▸ **TASK STATEMENT**: Character for character, write out the data below.
-*-
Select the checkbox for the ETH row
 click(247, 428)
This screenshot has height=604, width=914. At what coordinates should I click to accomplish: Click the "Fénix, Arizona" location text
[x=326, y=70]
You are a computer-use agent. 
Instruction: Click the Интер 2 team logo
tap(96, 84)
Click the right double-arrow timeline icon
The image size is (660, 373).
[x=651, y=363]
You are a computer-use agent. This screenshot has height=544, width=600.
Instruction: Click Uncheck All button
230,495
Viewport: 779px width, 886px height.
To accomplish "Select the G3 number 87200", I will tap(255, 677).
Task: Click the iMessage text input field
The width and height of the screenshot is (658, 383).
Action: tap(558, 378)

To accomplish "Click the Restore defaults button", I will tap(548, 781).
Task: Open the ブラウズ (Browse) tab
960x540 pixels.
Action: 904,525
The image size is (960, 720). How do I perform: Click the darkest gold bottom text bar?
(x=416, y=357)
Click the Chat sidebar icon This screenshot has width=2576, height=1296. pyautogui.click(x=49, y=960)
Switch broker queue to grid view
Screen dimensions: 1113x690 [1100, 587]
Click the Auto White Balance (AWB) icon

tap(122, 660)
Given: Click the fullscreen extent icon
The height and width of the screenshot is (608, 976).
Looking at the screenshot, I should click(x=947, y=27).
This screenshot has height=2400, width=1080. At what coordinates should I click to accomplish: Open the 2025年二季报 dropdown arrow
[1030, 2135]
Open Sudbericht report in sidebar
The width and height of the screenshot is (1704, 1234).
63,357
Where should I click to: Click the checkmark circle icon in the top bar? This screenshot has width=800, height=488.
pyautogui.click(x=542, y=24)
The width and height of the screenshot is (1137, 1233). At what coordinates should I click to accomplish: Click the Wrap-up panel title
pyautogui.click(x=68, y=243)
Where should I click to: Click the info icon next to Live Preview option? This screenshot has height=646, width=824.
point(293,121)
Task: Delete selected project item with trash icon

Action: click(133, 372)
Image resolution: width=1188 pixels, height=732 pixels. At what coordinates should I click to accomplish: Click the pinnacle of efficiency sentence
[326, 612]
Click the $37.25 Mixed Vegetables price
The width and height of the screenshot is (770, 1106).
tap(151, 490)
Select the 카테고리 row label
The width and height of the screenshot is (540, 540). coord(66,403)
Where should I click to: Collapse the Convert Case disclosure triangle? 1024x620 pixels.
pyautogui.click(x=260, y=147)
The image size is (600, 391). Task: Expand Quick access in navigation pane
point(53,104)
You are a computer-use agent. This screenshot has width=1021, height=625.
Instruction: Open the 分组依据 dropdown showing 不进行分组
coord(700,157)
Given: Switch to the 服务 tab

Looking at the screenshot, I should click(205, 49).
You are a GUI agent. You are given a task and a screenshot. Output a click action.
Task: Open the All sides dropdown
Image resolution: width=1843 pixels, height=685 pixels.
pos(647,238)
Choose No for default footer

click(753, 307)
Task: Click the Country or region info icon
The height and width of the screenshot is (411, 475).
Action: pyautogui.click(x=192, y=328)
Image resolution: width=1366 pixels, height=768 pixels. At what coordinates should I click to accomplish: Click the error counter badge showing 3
-*-
▸ **REPLY TO THE EXERCISE**:
Select the checkbox for the ETH row
 click(247, 428)
This screenshot has height=604, width=914. At what coordinates should I click to accomplish: Click the "Fénix, Arizona" location text
[x=326, y=70]
You are a computer-use agent. 
Instruction: Click the Интер 2 team logo
tap(96, 84)
Click the right double-arrow timeline icon
The image size is (660, 373).
[x=651, y=363]
You are a computer-use agent. This screenshot has height=544, width=600.
Instruction: Click Uncheck All button
230,495
Viewport: 779px width, 886px height.
To accomplish "Select the G3 number 87200", I will tap(255, 677).
Task: Click the iMessage text input field
The width and height of the screenshot is (658, 383).
Action: tap(558, 378)

To accomplish "Click the Restore defaults button", I will tap(548, 781).
Task: Open the ブラウズ (Browse) tab
960x540 pixels.
Action: 904,525
The image size is (960, 720). How do I perform: Click the darkest gold bottom text bar?
(x=416, y=357)
Click the Chat sidebar icon This screenshot has width=2576, height=1296. pyautogui.click(x=49, y=960)
Switch broker queue to grid view
Screen dimensions: 1113x690 [1100, 587]
Click the Auto White Balance (AWB) icon

tap(122, 660)
Given: Click the fullscreen extent icon
The height and width of the screenshot is (608, 976).
Looking at the screenshot, I should click(x=947, y=27).
This screenshot has height=2400, width=1080. At what coordinates should I click to accomplish: Open the 2025年二季报 dropdown arrow
[1030, 2135]
Open Sudbericht report in sidebar
The width and height of the screenshot is (1704, 1234).
63,357
Where should I click to: Click the checkmark circle icon in the top bar? This screenshot has width=800, height=488.
pyautogui.click(x=542, y=24)
The width and height of the screenshot is (1137, 1233). At what coordinates should I click to accomplish: Click the Wrap-up panel title
pyautogui.click(x=68, y=243)
Where should I click to: Click the info icon next to Live Preview option? This screenshot has height=646, width=824.
point(293,121)
Task: Delete selected project item with trash icon

Action: click(133, 372)
Image resolution: width=1188 pixels, height=732 pixels. At what coordinates should I click to accomplish: Click the pinnacle of efficiency sentence
[326, 612]
Click the $37.25 Mixed Vegetables price
The width and height of the screenshot is (770, 1106).
tap(151, 490)
Select the 카테고리 row label
The width and height of the screenshot is (540, 540). coord(66,403)
Where should I click to: Collapse the Convert Case disclosure triangle? 1024x620 pixels.
pyautogui.click(x=260, y=147)
The image size is (600, 391). Task: Expand Quick access in navigation pane
point(53,104)
You are a computer-use agent. This screenshot has width=1021, height=625.
Instruction: Open the 分组依据 dropdown showing 不进行分组
coord(700,157)
Given: Switch to the 服务 tab

Looking at the screenshot, I should click(205, 49).
You are a GUI agent. You are given a task and a screenshot. Output a click action.
Task: Open the All sides dropdown
Image resolution: width=1843 pixels, height=685 pixels.
pos(647,238)
Choose No for default footer

click(753, 307)
Task: Click the Country or region info icon
The height and width of the screenshot is (411, 475).
Action: pyautogui.click(x=192, y=328)
Image resolution: width=1366 pixels, height=768 pixels. At what coordinates should I click to accomplish: Click the error counter badge showing 3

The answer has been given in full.